During the final quarter of the 19th century, her husband, the Earl of Rosebery, was one of the most celebrated figures in Britain, an influential millionaire and politician, whose charm, wit, charisma and public popularity gave him such standing that he "almost eclipsed that of Royalty".[1] The Countess remains an enigmatic figure, and is often regarded as notable only for financing her husband's three ambitions: to marry an heiress, win The Derby, and become Prime Minister (the second and third of these possibly apocryphal ambitions were achieved after her death).[2] In truth, she was her husband's driving force and motivation.
Her marriage into the aristocracy, while controversial at the time, gave her the social cachet in an antisemitic society that her vast fortune could not.[3] She subsequently became a political hostess and philanthropist. Her charitable work was principally in the sphere of public health and causes associated with the welfare of working-class Jewish women living in the poorer districts of London.
Having firmly assisted and supported her husband on his path, she suddenly died in 1890, aged 39.
Legacy[edit]
Rosebery as widower[edit]
There is no evidence that Lady Rosebery drove her husband to follow her own political agenda, or that of her family. For her the rewards seem to have been the pleasure of seeing a husband she undoubtedly adored in the high office of which she felt him worthy. There is no doubt that she tempered her husband's more radical views. Immediately following his wife's death Rosebery retired from politics, writing in October 1891 "The sole object of my ambition has disappeared with the death of my wife."[92] Proof of the widespread belief in society that Lady Rosebery was the stable element of the partnership was confirmed shortly after her death, by Queen Victoria, following a then rare public speech by Rosebery, in which he supported Home Rule for Ireland. The Queen was shocked and thought the speech "almost communistic" and went on to attribute Rosebery's "shocking and disappointing" behaviour to the fact that "poor Lady Rosebery is not there to keep him back".[93] While Queen Victoria always personally liked Rosebery, she mistrusted his politics.[94]
The Queen had thoroughly liked Lady Rosebery and wrote Rosebery several letters of condolence, likening his loss to the untimely death of her own consort, Prince Albert.[95] It seems that the Queen's antipathy to Jews was confined to elevating them to the peerage. This view had softened by 1885.[96] In 1890 she accepted a luncheon invitation from Lady Rosebery's cousin Ferdinand de Rothschild and toured Waddesdon Manor albeit eating in a separate dining room to the Jewish members of the party.[97]

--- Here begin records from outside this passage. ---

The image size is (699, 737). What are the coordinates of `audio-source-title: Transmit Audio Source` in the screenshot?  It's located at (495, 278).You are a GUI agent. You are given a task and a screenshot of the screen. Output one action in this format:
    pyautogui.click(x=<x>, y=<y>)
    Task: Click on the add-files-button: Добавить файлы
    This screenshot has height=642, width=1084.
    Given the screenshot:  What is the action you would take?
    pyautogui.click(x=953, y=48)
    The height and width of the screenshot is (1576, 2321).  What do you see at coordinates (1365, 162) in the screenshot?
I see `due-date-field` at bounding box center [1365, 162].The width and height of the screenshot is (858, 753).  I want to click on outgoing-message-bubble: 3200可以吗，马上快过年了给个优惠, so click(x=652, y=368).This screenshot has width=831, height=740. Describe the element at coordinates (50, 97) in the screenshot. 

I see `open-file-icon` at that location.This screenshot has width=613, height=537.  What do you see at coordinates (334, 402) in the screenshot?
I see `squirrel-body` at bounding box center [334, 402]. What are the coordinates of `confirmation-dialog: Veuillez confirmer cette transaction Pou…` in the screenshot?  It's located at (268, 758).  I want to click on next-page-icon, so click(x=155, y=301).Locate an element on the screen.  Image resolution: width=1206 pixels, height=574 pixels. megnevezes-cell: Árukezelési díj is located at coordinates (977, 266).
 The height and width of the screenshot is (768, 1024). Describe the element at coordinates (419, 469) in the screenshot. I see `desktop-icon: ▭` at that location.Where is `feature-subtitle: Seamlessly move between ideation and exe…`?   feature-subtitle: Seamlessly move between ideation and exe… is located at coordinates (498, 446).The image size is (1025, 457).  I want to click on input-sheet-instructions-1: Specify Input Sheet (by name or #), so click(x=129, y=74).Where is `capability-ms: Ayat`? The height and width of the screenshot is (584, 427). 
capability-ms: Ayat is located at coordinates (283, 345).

Shortly after his wife's death, Rosebery left his grieving children and went alone on a tour of Spain. Following a visit to El Escorial he wrote on the sepulchral wonders of the building, but added "for the dead alone the Taj is of course supreme".[98] On his return home he had designed for his wife a Victorian Gothic version of the Taj Mahal in miniature. For the remainder of his life he wore black and used black edged writing paper. Once, when talking with his daughter Sybil, he asked her what mourning she thought her mother would have worn had the situation been reversed. Sybil replied, "She would not have worn any, she would have died at once."[99]
Ronald Munro Ferguson has been quoted in 1912 as saying "many things would have gone otherwise had Lady Rosebery lived. Her loss is today as great a calamity from every point of view as it was at the time of her death."[65]
Widowhood changed Rosebery, both mentally and physically: he aged overnight, and began to refer to himself as an old man.[65] Two years after her death, friends were still concerned that he was suicidal. Winston Churchill thought him maimed by her death, and later said of her "she was a remarkable woman on whom Rosebery leaned, she was ever a pacifying and composing element in his life which he was never able to find again because he could never give full confidence to anyone else."[100]